It is a riddle: I have no mirror, no glass – they, you, have never allowed me such luxuries: my life is yours, my blood too, and the sweet escape of death is withheld from me at your biding, is it not? After all, what would they care if it died now or then? – but yet, yet I have a reflection, I see reflections skittering across a hundred and one different things, tiny and perfect. They glitter and flash, tantalising and horrifying at once: the remains of a life I once lived and the ashes of a future I once craved – still crave – blended and blown together in a handful of diamond sawdust.

Perhaps, just perhaps, it is merely the last splinters of ice from the winter scattered by the wind across the floor of my cell, but what wonder is there in that?

What need is there in life for wonder… ah, but that would be my question, yes? All those years ago, my hair spun out across your thighs and your fingers lingering on my cheek and the line of my jaw, feather-light and scandalous. It would be my question and your amused, gentle answer, for then wonder was your kingdom, tempered with fire and a guilty bitter tang.

Maybe it is still, maybe I am merely trespassing on what is yours – but how could I? How can something which is yours trespass on what is yours? Wonder and I are both yours; all your dreams in one place, neat and tidy.

You must feel so very satisfied.

(I can see you now: frowning, glancing away, reproach in your voice and melancholy bleeding from your soul in waves, pulsing in time with your heart, off-kilter and weaker, much weaker than you pretend it is.

Albus, my Albus, I know that you are not, I know that you cannot be – remember, I know how you think and what you feel, I know how your mind turns and how the choking swirl of emotions you claim not to have spins and turns, swelling and sinking hour by hour and day by day. I know, I know you – and I know that you know this too, that even after everything we are the only ones who unfailingly, unflinchingly, absolutely understand each other.

There is an irony there, I think, or I misunderstand.

No, do not forget that I know, I understand even now, and so when I pull a string, tugging and teasing it out of your hands and above your head until it pings taut and you jerk and start and stare, remember that.

My red marionette, remember that, ja?)

Ah, but what else is left for me? In this place, I have nothing but my thoughts, dreams and hallucinations in turn spinning out of words and images which flash across my mind, blurry and dim, watercolour works abandoned in the sun for too long. They are a jumble of letters and slices of colour, mixed and mingled so that at times I am remembering nothing and everything all at once.
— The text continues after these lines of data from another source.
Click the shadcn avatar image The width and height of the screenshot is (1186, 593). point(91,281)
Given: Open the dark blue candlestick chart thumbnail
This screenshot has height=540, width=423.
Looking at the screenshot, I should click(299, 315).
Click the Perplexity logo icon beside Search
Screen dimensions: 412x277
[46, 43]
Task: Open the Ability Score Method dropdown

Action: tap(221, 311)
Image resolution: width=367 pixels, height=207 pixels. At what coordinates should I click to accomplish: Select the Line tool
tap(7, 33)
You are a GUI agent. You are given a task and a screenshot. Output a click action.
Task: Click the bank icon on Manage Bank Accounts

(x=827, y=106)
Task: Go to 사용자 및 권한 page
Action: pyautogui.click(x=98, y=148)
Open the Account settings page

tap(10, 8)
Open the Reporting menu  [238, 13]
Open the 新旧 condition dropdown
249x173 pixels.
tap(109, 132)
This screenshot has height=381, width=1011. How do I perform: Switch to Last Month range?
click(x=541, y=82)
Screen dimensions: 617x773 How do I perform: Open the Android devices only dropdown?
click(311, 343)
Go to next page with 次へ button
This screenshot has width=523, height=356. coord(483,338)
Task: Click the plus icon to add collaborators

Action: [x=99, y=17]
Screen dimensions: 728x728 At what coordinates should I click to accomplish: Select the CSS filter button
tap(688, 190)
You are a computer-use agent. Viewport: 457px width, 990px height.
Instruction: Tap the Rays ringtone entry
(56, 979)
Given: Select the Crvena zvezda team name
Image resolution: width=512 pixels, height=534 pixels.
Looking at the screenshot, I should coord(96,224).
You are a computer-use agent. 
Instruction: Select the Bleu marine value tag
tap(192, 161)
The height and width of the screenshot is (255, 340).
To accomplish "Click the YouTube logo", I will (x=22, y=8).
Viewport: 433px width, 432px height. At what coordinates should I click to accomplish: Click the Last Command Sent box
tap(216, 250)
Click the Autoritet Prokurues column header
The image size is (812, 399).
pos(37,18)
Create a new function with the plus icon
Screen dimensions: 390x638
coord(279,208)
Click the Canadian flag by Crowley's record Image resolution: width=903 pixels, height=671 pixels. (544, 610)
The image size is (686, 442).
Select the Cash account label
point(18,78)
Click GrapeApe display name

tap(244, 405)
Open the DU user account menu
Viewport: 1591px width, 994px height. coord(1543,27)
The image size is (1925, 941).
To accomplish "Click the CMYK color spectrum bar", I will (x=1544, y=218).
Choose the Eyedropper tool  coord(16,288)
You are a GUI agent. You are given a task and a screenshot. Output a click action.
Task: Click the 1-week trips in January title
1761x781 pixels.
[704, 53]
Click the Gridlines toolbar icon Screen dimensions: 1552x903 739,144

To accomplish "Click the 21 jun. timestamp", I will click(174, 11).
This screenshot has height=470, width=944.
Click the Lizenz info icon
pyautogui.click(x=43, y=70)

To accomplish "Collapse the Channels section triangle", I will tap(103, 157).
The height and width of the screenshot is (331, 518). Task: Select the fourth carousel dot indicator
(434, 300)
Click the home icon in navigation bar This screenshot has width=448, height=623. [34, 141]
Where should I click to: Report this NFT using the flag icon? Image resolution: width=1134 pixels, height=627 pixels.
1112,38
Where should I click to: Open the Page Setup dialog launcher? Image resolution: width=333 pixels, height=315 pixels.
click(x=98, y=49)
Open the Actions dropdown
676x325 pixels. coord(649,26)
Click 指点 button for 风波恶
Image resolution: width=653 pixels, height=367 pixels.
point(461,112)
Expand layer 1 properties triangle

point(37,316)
Did I tell it to you in the end – or did you say it to me? I do not remember clearly: I hear the words in my voice, in your voice, in English and German and scattered, stuttering Hungarian, and I am blissfully, furiously, sobbingly uncertain.

_Ich liebe dich._

Three words, in whichever language; so simple and sweet, they look plain when I write them in my mind, the black ink running a little here and there, smudged as my hand passes over it. They are deceptive, I think – they mean so little in themselves, such a fragile thing, but when spoken, when meant, they can mean everything.

Would it matter if you had said them to me? Does it matter if I said them to you? Should it – should it even matter, forty years on, what we said and did not say, what we should have said and swallowed whole?

Why do I even think on this, long and languid, lingering on this after every other thought has crumbled?

Foolishness and absent, failing curiosity: but you have another explanation, I am sure.

(Oh, the endless contradictions of us, Albus – a list that was always growing, an invisible hand jotting down another thing and another day after day, seemingly without end, without any way to slow down, any way for us to halt it; at the time, we did not want to stop it or block it, we thrived on it, adored facing each other, visors lowered, across the chessboards, manoeuvring ourselves about the board in counter after thrust.

White against black, then we would spin and change, settle into other positions – but always, always we circled each other in everything, and we never quite met.

In the end, that meant more than any three-word, breathless confession in the dead of night, did it not?

In the end, we never stopped arguing to listen.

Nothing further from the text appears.